#### [GOAL OF THE EXERCISE]
Copy out every one of the records below verbatim, with nothing left out or changed.

*****

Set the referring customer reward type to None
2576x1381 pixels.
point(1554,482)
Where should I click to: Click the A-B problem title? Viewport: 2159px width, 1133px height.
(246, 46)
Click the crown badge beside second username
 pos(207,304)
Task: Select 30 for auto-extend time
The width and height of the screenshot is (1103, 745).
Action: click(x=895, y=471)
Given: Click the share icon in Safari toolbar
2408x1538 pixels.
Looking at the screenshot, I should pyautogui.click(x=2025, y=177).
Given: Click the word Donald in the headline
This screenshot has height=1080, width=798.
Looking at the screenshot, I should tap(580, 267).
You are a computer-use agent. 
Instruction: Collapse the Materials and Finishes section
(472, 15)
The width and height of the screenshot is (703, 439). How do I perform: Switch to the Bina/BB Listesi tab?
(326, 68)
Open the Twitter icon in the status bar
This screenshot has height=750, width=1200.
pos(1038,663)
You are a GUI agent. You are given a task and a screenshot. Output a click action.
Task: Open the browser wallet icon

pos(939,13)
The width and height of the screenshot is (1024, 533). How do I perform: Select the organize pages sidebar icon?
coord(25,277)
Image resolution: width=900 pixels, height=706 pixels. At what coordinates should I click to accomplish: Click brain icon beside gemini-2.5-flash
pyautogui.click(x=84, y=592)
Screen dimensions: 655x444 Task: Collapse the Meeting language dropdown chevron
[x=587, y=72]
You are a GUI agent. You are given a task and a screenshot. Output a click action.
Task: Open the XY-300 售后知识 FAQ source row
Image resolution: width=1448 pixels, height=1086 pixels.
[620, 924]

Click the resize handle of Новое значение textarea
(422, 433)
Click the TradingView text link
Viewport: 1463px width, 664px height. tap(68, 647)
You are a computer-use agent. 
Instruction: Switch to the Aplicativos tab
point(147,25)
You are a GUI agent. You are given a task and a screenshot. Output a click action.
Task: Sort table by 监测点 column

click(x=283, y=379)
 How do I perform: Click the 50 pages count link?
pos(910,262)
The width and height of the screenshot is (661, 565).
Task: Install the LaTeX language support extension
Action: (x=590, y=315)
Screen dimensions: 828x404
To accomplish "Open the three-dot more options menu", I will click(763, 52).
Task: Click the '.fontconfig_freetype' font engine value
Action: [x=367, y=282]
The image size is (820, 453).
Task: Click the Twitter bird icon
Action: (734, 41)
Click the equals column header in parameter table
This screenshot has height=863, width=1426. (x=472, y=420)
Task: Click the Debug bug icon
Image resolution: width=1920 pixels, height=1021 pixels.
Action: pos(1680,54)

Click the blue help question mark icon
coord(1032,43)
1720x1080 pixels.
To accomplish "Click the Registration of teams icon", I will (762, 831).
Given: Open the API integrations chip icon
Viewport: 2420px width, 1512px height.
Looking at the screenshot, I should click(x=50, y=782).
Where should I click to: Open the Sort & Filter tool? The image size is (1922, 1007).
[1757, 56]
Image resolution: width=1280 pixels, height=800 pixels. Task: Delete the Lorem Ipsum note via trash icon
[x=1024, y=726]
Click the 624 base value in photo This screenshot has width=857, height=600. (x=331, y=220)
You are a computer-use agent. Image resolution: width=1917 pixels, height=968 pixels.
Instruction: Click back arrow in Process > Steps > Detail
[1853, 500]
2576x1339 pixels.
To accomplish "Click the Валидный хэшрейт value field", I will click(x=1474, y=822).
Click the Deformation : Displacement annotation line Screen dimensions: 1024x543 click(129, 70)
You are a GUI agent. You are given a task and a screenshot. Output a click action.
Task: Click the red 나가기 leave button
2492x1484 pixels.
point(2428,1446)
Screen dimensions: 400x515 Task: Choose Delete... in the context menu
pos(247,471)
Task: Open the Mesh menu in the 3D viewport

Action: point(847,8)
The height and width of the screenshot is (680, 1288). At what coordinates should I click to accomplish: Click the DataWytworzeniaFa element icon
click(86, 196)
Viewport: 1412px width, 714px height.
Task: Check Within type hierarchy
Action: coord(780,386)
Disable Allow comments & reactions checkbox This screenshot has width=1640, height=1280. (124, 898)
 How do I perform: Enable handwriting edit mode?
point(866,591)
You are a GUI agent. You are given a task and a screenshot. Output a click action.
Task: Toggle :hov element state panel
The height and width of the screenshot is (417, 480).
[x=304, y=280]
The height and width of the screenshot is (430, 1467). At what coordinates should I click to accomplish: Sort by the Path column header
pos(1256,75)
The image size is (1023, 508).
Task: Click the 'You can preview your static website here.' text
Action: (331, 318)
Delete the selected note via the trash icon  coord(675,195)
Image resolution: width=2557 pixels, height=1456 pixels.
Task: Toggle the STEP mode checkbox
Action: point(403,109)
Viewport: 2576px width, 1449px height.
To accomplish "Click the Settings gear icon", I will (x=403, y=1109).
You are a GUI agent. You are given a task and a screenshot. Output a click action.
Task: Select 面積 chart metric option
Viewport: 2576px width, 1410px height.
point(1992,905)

*****

#### [FINISHED EXERCISE]
Set the referring customer reward type to None
2576x1381 pixels.
point(1554,482)
Where should I click to: Click the A-B problem title? Viewport: 2159px width, 1133px height.
(246, 46)
Click the crown badge beside second username
 pos(207,304)
Task: Select 30 for auto-extend time
The width and height of the screenshot is (1103, 745).
Action: click(x=895, y=471)
Given: Click the share icon in Safari toolbar
2408x1538 pixels.
Looking at the screenshot, I should pyautogui.click(x=2025, y=177).
Given: Click the word Donald in the headline
This screenshot has height=1080, width=798.
Looking at the screenshot, I should tap(580, 267).
You are a computer-use agent. 
Instruction: Collapse the Materials and Finishes section
(472, 15)
The width and height of the screenshot is (703, 439). How do I perform: Switch to the Bina/BB Listesi tab?
(326, 68)
Open the Twitter icon in the status bar
This screenshot has height=750, width=1200.
pos(1038,663)
You are a GUI agent. You are given a task and a screenshot. Output a click action.
Task: Open the browser wallet icon

pos(939,13)
The width and height of the screenshot is (1024, 533). How do I perform: Select the organize pages sidebar icon?
coord(25,277)
Image resolution: width=900 pixels, height=706 pixels. At what coordinates should I click to accomplish: Click brain icon beside gemini-2.5-flash
pyautogui.click(x=84, y=592)
Screen dimensions: 655x444 Task: Collapse the Meeting language dropdown chevron
[x=587, y=72]
You are a GUI agent. You are given a task and a screenshot. Output a click action.
Task: Open the XY-300 售后知识 FAQ source row
Image resolution: width=1448 pixels, height=1086 pixels.
[620, 924]

Click the resize handle of Новое значение textarea
(422, 433)
Click the TradingView text link
Viewport: 1463px width, 664px height. tap(68, 647)
You are a computer-use agent. 
Instruction: Switch to the Aplicativos tab
point(147,25)
You are a GUI agent. You are given a task and a screenshot. Output a click action.
Task: Sort table by 监测点 column

click(x=283, y=379)
 How do I perform: Click the 50 pages count link?
pos(910,262)
The width and height of the screenshot is (661, 565).
Task: Install the LaTeX language support extension
Action: (x=590, y=315)
Screen dimensions: 828x404
To accomplish "Open the three-dot more options menu", I will click(763, 52).
Task: Click the '.fontconfig_freetype' font engine value
Action: [x=367, y=282]
The image size is (820, 453).
Task: Click the Twitter bird icon
Action: (734, 41)
Click the equals column header in parameter table
This screenshot has height=863, width=1426. (x=472, y=420)
Task: Click the Debug bug icon
Image resolution: width=1920 pixels, height=1021 pixels.
Action: pos(1680,54)

Click the blue help question mark icon
coord(1032,43)
1720x1080 pixels.
To accomplish "Click the Registration of teams icon", I will (762, 831).
Given: Open the API integrations chip icon
Viewport: 2420px width, 1512px height.
Looking at the screenshot, I should click(x=50, y=782).
Where should I click to: Open the Sort & Filter tool? The image size is (1922, 1007).
[1757, 56]
Image resolution: width=1280 pixels, height=800 pixels. Task: Delete the Lorem Ipsum note via trash icon
[x=1024, y=726]
Click the 624 base value in photo This screenshot has width=857, height=600. (x=331, y=220)
You are a computer-use agent. Image resolution: width=1917 pixels, height=968 pixels.
Instruction: Click back arrow in Process > Steps > Detail
[1853, 500]
2576x1339 pixels.
To accomplish "Click the Валидный хэшрейт value field", I will click(x=1474, y=822).
Click the Deformation : Displacement annotation line Screen dimensions: 1024x543 click(129, 70)
You are a GUI agent. You are given a task and a screenshot. Output a click action.
Task: Click the red 나가기 leave button
2492x1484 pixels.
point(2428,1446)
Screen dimensions: 400x515 Task: Choose Delete... in the context menu
pos(247,471)
Task: Open the Mesh menu in the 3D viewport

Action: point(847,8)
The height and width of the screenshot is (680, 1288). At what coordinates should I click to accomplish: Click the DataWytworzeniaFa element icon
click(86, 196)
Viewport: 1412px width, 714px height.
Task: Check Within type hierarchy
Action: coord(780,386)
Disable Allow comments & reactions checkbox This screenshot has width=1640, height=1280. (124, 898)
 How do I perform: Enable handwriting edit mode?
point(866,591)
You are a GUI agent. You are given a task and a screenshot. Output a click action.
Task: Toggle :hov element state panel
The height and width of the screenshot is (417, 480).
[x=304, y=280]
The height and width of the screenshot is (430, 1467). At what coordinates should I click to accomplish: Sort by the Path column header
pos(1256,75)
The image size is (1023, 508).
Task: Click the 'You can preview your static website here.' text
Action: (331, 318)
Delete the selected note via the trash icon  coord(675,195)
Image resolution: width=2557 pixels, height=1456 pixels.
Task: Toggle the STEP mode checkbox
Action: point(403,109)
Viewport: 2576px width, 1449px height.
To accomplish "Click the Settings gear icon", I will (x=403, y=1109).
You are a GUI agent. You are given a task and a screenshot. Output a click action.
Task: Select 面積 chart metric option
Viewport: 2576px width, 1410px height.
point(1992,905)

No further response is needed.